Hyimpulse will mit seinen Raketen dabei sein, wenn der Markt abhebt. Einfach wird das nicht, denn weltweit gibt es zahlreiche Konkurrenten, die die Wettbewerbslücke neben SpaceX füllen wollen. Allein in Deutschland gibt es mit Isar Aerospace aus München und Rocket Factory Augsburg zwei ernsthafte Konkurrenten, die beide noch auf ihren ersten Raketenflug hinarbeiten. 

Platz könnte am Ende dennoch für alle drei sein: Schon jetzt seien die Orderbücher von Hyimpulse durch Satellitenbetreiber und Forschungsinstitute mit mehr als 100 Millionen Euro gefüllt, lassen die Gründer wissen. Bis zum Jahr 2032 soll der Jahresumsatz auf 700 Millionen Euro steigen.

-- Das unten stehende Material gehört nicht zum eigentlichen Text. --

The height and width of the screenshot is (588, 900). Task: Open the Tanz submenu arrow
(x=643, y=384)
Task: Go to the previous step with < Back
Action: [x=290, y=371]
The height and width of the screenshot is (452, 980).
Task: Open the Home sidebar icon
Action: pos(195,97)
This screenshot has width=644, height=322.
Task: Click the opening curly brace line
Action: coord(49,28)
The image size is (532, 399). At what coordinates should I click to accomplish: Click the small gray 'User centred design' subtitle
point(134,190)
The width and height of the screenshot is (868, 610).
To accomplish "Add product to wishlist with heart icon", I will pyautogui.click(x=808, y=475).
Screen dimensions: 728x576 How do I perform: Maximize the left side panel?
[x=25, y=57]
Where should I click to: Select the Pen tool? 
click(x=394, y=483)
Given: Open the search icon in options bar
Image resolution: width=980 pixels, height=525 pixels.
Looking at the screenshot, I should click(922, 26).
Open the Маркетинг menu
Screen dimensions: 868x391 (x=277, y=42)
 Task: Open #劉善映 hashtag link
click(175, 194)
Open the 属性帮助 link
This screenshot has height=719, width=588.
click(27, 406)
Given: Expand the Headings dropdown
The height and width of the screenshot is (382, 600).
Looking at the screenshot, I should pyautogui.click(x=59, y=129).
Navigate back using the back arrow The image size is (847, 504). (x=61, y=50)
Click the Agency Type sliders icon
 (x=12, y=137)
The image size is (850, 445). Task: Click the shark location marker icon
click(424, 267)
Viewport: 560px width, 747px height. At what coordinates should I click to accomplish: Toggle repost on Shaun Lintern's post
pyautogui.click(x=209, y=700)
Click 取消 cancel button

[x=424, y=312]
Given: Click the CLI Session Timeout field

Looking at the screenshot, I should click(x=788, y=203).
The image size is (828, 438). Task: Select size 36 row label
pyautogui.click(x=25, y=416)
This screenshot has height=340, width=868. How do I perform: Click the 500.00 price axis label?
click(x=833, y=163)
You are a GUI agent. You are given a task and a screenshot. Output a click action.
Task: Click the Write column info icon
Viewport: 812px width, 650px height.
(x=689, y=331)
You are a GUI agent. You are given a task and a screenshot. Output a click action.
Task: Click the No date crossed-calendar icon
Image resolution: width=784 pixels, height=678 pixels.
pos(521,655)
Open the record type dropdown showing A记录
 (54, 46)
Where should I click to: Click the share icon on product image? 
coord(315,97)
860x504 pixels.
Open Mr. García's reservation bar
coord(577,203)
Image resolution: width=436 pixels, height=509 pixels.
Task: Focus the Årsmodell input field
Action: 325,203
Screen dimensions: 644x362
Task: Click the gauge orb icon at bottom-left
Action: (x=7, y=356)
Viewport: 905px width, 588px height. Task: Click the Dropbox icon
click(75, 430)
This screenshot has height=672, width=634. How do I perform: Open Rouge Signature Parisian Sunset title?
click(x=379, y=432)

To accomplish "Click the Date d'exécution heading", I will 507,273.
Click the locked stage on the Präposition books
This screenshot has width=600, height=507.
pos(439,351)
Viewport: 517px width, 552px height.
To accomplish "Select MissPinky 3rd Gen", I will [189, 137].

Während SpaceX mit seinen großen Falcon-9-Raketen dutzende Satelliten auf einmal ins All hievt, soll die Orbitalrakete SL1 von Hyimpulse kleinere Nutzlasten von anfangs bis zu 600 Kilogramm in einen niedrigen Erdorbit von bis zu 500 Kilometern Höhe transportieren. Die kleinere SR75, die nun in Australien abgehoben ist, soll vor allem für wissenschaftliche Experimente in der Schwerelosigkeit zum Einsatz kommen. Dafür sollen die Raketen aus Deutschland schneller bereitstehen und individuellere Umlaufbahnen ansteuern als die von SpaceX. „Die SpaceX-Raketen sind Frachtschiffe“, sagt Schmierer, „wir sind das Taxi oder der Expressversand.“ 

Mit Kerzenzündstoff ins All

Dabei soll der Flug mit Hyimpulse aber gar nicht so viel teurer werden. Mit 6500 Euro Kosten pro Kilogramm Fracht rechnen die Gründer aktuell. SpaceX nennt auf seiner Webseite Kilogramm-Preise von 6000 Dollar, umgerechnet 5600 Euro, bei seinen so genannten Transporter-Missionen, bei denen zahlreiche Kleinsatelliten sich eine Rakete teilen. „Wir wollen fast in die Preiskategorie einer SpaceX-Mission kommen“, sagt Mitgründer Schmierer. 

Möglich machen soll das eine spezielle Antriebstechnologie. Statt auf Flüssigtreibstoffe setzen die Techniker von Hyimpulse auf festes Paraffin – den Hauptbestandteil von Kerzenwachs. „Wir haben in Australien also sozusagen das erste Mal unsere Kerze angezündet“, sagt Schmierer. Damit das Paraffin in der Rakete blitzschnell verbrennt und ordentlichen Schub bringt, führen ihm in der größeren Rakete SL1 Turbopumpen Flüssigsauerstoff hinzu.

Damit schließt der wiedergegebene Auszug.